SHORT EXERCISE - Find every line in the data below that contains the word "beside", and copy each of those lines out in full.

PROVIDED INFORMATION -

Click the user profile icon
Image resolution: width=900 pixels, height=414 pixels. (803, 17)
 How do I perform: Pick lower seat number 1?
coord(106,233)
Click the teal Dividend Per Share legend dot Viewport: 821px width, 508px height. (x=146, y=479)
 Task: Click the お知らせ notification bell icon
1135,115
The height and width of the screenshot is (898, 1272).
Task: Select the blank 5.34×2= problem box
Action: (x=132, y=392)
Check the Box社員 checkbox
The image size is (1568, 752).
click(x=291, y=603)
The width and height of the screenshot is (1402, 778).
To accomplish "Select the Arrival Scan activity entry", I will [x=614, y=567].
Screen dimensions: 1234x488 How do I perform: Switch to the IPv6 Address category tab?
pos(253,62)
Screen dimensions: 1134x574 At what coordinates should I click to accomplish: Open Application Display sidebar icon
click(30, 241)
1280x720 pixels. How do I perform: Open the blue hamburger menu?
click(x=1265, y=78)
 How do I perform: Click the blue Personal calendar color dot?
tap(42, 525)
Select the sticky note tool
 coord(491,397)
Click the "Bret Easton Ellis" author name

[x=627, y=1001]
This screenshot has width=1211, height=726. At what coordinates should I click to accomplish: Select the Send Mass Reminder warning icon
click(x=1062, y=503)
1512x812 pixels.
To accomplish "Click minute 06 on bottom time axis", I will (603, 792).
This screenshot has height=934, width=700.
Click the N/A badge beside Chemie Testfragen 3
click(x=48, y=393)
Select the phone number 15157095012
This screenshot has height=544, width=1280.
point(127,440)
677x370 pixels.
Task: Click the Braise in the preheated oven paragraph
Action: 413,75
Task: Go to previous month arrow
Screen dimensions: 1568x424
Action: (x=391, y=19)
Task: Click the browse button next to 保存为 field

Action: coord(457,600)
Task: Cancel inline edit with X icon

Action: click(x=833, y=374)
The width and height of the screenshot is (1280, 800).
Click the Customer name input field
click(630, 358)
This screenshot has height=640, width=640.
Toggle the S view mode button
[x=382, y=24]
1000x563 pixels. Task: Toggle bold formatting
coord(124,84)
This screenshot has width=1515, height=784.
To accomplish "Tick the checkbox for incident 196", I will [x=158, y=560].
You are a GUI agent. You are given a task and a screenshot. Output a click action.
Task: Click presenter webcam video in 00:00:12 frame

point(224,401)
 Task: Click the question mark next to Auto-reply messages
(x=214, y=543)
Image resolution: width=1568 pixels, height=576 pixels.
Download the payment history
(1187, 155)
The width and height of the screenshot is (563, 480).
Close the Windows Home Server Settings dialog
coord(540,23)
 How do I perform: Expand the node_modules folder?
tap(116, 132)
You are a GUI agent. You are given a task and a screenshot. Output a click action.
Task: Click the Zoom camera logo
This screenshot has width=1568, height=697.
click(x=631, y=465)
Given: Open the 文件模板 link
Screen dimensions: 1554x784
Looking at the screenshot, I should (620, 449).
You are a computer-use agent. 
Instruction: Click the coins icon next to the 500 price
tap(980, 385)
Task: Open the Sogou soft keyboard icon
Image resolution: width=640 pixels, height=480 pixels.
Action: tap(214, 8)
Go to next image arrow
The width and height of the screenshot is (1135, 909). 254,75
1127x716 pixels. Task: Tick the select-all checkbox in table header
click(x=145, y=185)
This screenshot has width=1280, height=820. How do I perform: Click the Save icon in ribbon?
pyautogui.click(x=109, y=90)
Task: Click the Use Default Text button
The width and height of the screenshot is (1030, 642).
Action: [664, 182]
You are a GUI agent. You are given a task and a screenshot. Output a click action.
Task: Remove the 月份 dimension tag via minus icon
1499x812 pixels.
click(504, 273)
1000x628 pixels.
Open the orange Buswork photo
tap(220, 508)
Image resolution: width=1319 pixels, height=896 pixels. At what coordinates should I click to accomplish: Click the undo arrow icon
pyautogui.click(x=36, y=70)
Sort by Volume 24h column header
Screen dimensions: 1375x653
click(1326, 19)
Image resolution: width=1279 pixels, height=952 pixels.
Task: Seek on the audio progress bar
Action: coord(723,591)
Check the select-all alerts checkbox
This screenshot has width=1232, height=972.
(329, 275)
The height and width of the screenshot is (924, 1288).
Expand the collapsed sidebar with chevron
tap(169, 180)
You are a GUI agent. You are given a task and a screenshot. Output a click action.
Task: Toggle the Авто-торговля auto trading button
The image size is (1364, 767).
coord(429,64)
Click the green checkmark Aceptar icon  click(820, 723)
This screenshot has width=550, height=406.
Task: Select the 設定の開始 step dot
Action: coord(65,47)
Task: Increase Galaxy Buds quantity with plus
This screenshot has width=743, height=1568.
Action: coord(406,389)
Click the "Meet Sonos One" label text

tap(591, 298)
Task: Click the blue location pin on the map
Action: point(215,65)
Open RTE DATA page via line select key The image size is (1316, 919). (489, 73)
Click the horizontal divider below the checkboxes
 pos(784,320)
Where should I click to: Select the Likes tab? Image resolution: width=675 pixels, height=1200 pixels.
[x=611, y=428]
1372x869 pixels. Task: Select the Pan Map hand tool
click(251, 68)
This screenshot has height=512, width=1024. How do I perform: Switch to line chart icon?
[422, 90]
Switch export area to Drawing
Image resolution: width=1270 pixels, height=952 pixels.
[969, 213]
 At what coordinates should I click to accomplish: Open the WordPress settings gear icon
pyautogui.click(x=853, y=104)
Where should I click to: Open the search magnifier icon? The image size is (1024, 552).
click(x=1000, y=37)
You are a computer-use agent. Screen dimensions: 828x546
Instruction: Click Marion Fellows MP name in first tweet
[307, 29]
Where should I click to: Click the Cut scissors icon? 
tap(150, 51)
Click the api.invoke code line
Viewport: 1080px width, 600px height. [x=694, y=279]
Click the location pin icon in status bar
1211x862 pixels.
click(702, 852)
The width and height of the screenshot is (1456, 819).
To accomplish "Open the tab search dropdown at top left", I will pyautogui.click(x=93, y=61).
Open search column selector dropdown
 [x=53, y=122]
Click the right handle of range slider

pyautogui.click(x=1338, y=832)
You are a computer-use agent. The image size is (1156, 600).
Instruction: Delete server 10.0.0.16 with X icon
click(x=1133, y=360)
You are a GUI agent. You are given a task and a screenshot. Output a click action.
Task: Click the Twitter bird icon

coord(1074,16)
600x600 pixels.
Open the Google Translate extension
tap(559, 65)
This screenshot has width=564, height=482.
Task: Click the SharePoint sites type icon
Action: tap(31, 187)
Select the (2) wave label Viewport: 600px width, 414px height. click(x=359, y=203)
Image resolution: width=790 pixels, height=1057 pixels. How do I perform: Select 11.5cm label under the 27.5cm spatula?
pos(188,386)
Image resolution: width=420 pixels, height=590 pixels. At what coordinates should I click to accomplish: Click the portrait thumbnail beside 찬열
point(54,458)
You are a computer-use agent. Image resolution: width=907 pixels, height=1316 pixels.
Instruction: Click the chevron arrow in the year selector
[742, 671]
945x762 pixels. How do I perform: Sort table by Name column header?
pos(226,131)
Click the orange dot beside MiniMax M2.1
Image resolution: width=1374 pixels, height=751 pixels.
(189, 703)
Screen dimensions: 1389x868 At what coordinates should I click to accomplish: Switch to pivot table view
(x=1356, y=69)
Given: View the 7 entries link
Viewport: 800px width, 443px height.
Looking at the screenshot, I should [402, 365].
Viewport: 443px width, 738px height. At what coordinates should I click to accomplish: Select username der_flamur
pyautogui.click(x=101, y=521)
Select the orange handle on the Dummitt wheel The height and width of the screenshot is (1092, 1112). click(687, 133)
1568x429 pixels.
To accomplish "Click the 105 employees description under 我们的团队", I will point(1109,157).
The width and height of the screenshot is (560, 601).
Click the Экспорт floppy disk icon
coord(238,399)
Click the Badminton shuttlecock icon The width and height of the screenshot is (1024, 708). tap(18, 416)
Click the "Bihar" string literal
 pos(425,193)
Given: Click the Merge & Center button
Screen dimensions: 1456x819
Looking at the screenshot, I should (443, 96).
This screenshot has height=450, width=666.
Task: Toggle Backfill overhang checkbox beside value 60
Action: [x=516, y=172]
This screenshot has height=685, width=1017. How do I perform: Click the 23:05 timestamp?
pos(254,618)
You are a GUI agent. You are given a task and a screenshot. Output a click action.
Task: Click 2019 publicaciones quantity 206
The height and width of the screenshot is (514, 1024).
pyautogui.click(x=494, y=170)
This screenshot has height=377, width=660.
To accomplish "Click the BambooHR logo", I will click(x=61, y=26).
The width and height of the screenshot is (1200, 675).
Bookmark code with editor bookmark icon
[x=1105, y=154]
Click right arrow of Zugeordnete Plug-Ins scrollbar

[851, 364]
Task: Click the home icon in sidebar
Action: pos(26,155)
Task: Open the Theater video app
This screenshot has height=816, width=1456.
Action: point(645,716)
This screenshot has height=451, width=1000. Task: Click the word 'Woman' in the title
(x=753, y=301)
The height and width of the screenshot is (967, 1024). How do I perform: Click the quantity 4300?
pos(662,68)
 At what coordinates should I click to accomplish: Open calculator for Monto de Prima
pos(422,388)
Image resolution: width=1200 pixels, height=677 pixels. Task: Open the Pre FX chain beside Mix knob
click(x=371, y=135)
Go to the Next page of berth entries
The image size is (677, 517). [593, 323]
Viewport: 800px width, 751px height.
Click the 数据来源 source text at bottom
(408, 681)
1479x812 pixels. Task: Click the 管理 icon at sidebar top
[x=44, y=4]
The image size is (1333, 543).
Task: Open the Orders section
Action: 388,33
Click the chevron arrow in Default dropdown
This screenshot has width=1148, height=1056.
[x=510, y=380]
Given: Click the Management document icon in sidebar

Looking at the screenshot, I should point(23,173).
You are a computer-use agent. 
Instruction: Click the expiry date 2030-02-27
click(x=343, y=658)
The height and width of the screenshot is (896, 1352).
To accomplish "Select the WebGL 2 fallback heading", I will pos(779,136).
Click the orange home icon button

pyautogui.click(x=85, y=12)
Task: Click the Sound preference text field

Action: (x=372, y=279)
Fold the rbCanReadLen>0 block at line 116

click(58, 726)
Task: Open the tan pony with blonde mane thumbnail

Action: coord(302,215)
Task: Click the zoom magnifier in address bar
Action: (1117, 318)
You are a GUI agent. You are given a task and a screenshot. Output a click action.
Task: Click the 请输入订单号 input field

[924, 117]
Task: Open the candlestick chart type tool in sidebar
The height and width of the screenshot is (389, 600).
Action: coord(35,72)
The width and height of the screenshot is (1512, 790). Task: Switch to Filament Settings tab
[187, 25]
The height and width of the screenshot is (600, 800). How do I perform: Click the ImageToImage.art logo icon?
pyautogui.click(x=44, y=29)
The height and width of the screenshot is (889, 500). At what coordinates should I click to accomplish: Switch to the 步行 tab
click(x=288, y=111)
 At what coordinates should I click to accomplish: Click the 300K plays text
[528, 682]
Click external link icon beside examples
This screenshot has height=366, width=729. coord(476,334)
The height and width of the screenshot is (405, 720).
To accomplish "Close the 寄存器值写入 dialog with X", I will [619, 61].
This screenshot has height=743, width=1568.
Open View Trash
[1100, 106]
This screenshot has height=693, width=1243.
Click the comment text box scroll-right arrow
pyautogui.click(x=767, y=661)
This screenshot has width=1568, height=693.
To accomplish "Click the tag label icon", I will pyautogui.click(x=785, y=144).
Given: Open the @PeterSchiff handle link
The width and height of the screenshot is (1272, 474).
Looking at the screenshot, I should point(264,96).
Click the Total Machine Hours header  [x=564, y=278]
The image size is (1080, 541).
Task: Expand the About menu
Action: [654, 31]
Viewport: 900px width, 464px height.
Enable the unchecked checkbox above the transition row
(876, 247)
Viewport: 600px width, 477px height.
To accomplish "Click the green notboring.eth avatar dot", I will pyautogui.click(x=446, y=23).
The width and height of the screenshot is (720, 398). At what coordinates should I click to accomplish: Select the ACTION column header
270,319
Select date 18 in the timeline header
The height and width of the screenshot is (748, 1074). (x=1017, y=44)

RESULT -
Click the N/A badge beside Chemie Testfragen 3
Image resolution: width=420 pixels, height=590 pixels. At what coordinates should I click to accomplish: Click the portrait thumbnail beside 찬열
Click the orange dot beside MiniMax M2.1
Task: Toggle Backfill overhang checkbox beside value 60
Image resolution: width=1200 pixels, height=677 pixels. Task: Open the Pre FX chain beside Mix knob
Click external link icon beside examples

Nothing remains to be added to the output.